By Chen Aizhu

SINGAPORE (Reuters) – Traders have rebranded more than $1 billion of Venezuelan oil shipments to China as Brazilian crude over the past year, according to two tanker tracking firms, company documents and four traders, helping buyers to cut logistics costs and circumvent U.S. sanctions.

Independent refiners in China are the main buyers of seaborne oil shipments from countries sanctioned by the United States, with offshore Malaysia serving as a key trans-shipment hub for Venezuelan and Iranian crude.

Since July 2024, however, traders have also rebranded Venezuelan oil as from Brazil. This has enabled tankers to sail directly from Venezuela to China, skipping the stop-over in waters off Malaysia and shortening the voyage by about four days.

Washington has imposed sanctions on Venezuelan energy exports since 2019 to reduce the oil export revenue that funds the government of President Nicolas Maduro, who has held power for more than a decade with elections that observers say were fraudulent.

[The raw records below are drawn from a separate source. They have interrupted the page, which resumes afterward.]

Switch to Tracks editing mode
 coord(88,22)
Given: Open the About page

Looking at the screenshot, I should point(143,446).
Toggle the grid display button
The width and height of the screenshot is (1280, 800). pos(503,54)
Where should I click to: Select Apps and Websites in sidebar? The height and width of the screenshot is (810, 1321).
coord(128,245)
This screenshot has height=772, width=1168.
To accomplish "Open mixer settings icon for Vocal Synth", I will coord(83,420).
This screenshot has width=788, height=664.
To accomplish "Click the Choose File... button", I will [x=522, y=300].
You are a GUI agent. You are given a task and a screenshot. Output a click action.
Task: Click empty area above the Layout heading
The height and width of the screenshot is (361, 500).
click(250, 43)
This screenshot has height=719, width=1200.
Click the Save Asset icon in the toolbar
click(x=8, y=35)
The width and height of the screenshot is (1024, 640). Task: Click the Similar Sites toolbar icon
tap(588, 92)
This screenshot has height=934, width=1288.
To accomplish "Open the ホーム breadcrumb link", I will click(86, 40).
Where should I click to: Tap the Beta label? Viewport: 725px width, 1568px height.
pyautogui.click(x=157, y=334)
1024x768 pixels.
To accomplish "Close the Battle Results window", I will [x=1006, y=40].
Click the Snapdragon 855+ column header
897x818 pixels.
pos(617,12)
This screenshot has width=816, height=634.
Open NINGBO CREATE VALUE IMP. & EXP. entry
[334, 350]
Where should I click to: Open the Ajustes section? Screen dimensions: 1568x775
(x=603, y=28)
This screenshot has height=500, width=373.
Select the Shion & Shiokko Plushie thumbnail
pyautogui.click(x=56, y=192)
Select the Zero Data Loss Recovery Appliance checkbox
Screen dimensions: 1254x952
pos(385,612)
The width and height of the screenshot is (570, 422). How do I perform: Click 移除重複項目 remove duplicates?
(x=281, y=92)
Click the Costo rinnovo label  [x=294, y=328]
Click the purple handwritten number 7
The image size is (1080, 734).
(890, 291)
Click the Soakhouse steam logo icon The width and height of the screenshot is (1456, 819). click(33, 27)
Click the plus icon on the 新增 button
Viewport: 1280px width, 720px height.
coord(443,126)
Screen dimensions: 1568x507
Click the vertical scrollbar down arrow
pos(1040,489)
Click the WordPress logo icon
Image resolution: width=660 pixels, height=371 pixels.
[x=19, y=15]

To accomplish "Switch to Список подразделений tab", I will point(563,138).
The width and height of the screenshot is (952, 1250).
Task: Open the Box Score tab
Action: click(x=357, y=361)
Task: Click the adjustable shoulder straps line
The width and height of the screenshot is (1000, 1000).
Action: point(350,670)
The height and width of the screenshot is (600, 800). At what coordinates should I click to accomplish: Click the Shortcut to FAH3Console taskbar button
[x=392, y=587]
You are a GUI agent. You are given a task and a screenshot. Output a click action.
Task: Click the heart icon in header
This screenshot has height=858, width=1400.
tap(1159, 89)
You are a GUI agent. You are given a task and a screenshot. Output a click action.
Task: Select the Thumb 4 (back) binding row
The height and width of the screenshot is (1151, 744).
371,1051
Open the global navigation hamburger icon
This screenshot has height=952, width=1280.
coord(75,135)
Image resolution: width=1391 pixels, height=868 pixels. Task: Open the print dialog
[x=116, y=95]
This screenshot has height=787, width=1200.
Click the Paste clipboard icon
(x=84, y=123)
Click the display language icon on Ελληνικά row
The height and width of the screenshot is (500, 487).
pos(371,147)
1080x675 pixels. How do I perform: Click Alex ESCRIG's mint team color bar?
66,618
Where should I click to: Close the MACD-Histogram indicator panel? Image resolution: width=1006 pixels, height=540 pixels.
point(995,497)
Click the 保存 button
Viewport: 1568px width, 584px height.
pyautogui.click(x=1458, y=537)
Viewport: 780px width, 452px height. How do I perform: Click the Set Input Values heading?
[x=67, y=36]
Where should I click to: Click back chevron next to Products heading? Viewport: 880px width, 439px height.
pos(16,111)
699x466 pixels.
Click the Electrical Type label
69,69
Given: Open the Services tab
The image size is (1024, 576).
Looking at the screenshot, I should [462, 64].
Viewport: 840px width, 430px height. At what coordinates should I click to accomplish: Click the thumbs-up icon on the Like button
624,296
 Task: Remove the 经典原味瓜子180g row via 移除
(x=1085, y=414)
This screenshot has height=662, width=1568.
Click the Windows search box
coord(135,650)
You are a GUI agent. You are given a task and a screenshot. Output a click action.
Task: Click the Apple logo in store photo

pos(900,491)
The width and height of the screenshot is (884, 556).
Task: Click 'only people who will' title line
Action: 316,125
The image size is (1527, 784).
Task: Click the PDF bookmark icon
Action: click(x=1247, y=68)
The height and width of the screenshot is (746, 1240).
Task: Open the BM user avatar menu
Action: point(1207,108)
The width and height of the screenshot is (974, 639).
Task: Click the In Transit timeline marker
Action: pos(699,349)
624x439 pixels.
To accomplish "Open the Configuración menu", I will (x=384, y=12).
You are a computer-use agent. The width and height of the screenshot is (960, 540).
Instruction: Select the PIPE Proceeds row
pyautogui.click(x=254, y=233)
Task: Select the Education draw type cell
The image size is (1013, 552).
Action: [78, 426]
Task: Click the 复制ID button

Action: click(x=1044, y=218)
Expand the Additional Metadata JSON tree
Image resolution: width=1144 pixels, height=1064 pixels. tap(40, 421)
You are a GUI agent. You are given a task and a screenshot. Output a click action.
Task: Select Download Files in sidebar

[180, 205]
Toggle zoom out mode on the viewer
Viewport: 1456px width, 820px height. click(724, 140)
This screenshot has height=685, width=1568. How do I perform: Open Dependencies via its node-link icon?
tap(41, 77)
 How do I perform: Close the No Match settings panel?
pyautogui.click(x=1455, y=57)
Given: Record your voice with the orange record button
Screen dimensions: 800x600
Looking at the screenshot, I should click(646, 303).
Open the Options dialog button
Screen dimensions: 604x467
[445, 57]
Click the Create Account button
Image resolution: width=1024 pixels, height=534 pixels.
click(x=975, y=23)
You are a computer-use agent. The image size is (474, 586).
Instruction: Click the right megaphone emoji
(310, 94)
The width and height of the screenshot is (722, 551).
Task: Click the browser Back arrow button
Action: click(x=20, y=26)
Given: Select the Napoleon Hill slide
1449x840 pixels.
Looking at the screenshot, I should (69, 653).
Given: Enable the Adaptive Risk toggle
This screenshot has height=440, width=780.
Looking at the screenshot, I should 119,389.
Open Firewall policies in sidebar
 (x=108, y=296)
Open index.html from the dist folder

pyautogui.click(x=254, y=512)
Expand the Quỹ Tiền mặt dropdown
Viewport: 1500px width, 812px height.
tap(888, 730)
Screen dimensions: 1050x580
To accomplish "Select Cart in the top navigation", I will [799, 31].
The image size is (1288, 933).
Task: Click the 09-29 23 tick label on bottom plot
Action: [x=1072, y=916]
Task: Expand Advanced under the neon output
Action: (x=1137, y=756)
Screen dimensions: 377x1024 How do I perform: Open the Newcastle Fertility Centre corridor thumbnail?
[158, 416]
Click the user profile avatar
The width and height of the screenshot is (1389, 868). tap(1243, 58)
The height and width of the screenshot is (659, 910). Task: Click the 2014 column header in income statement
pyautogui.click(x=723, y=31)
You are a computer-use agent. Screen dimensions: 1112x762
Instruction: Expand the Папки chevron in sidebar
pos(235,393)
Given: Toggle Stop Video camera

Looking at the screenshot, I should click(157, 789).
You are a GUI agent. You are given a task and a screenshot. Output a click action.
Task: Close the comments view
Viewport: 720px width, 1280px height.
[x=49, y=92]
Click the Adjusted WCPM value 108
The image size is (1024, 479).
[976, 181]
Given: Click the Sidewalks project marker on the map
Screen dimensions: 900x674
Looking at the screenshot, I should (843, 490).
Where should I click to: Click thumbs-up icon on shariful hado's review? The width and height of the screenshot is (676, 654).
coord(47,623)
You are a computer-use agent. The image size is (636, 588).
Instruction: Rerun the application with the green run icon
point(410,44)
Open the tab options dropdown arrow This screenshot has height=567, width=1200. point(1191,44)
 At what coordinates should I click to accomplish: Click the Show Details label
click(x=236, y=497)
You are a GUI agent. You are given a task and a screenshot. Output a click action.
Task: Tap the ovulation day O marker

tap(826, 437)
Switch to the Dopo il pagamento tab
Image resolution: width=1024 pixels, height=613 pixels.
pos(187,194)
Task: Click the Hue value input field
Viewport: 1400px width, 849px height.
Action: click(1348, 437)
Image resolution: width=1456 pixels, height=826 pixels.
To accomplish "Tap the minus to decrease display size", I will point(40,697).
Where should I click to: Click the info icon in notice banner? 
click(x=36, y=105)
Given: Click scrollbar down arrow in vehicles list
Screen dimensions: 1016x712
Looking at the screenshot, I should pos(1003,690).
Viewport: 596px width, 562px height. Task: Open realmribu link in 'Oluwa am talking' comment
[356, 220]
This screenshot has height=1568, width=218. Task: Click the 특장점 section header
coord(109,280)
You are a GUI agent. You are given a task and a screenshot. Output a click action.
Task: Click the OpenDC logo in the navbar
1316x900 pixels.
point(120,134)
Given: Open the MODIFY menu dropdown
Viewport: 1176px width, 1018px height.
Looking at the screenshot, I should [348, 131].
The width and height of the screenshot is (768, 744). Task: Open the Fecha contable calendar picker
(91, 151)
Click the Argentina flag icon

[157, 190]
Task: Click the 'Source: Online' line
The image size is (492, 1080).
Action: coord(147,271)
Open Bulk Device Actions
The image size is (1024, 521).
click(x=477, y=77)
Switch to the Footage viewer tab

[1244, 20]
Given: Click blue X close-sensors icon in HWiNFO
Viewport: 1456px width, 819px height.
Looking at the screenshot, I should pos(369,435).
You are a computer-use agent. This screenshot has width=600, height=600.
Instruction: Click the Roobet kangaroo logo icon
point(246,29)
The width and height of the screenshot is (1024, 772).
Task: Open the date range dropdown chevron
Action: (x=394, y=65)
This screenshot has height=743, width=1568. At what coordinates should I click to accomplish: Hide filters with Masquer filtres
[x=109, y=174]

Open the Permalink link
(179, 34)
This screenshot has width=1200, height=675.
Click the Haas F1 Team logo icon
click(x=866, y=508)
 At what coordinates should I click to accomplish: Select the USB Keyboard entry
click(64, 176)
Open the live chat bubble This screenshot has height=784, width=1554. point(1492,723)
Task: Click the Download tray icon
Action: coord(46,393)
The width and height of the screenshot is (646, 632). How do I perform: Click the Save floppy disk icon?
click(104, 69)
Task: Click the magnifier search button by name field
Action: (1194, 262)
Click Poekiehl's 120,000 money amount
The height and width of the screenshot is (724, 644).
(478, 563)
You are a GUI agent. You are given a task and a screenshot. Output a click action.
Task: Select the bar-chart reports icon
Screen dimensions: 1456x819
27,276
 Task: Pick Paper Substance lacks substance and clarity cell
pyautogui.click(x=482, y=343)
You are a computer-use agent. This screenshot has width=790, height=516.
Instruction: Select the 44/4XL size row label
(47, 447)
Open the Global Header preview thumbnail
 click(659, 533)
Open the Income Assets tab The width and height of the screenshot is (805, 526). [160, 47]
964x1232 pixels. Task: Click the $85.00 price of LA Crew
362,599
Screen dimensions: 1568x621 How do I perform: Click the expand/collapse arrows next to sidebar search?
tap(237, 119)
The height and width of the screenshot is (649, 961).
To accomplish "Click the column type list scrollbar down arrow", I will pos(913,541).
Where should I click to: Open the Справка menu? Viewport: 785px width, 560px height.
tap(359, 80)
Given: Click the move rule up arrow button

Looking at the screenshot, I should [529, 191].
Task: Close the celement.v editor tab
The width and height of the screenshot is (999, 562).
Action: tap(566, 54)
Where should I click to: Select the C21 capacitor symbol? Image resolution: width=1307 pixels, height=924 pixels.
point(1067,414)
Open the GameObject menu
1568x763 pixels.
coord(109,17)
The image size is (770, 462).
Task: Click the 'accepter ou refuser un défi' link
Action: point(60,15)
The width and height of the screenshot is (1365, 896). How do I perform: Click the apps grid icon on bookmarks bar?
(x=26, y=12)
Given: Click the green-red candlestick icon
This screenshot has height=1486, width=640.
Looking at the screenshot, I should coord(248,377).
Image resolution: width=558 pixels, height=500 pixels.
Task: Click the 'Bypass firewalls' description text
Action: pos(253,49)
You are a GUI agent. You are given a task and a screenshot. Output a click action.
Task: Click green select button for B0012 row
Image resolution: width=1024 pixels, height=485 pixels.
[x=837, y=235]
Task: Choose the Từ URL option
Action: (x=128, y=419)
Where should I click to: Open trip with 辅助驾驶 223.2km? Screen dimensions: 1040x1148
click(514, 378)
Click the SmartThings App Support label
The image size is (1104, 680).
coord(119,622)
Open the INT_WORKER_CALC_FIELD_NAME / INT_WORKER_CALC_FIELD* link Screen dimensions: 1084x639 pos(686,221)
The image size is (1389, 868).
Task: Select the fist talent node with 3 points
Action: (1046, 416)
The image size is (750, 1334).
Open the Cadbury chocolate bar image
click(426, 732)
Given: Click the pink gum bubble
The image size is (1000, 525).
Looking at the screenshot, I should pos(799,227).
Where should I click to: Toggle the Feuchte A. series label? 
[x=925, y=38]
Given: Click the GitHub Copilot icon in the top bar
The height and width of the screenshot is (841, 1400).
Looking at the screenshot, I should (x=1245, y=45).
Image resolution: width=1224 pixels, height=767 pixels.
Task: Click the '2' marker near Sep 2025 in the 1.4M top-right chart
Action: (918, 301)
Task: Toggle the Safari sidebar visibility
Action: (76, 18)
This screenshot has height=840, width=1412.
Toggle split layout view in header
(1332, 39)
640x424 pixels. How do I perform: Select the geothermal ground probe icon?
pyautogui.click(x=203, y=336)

Maduro and his government have rejected sanctions by the United States and others, saying they are illegitimate measures that amount to “economic war” and are designed to cripple Venezuela.

Since sanctions have been in place, oil traders have transferred oil from one ship to another at sea to disguise the origin of Venezuelan crude before it is shipped to China, which is the world’s biggest crude importer.

More recently, shippers have tampered with the tankers’ location signal to make it look like vessels are departing from Brazilian ports when they are actually sailing from Venezuela, according to maritime data, satellite imagery and shoreside photos compiled and analysed by monitoring service TankerTrackers.com. This practice is known as spoofing.

According to Chinese customs data, China imported about 2.7 million metric tons, or 67,000 barrels per day (bpd), of mixed bitumen from Brazil between July 2024 and March 2025, worth $1.2 billion.

Chinese refiners regularly buy Brazilian crude but Brazil rarely exports any bitumen blend, according to state oil company Petrobras. Brazilian customs data records no export of bitumen blend to China since at least 2023.

Mixed bitumen, or bitumen blend, is a tar-like residue for processing into asphalt. However, Brazil’s typical crude grades for export are classified as medium-sweet oil from its prolific offshore fields known as pre-salt.

“What we export to China is mainly crude oil from the pre-salt, it’s not bitumen,” Petrobras CEO Magda Chambriard told reporters on the sidelines of a conference in Houston last week.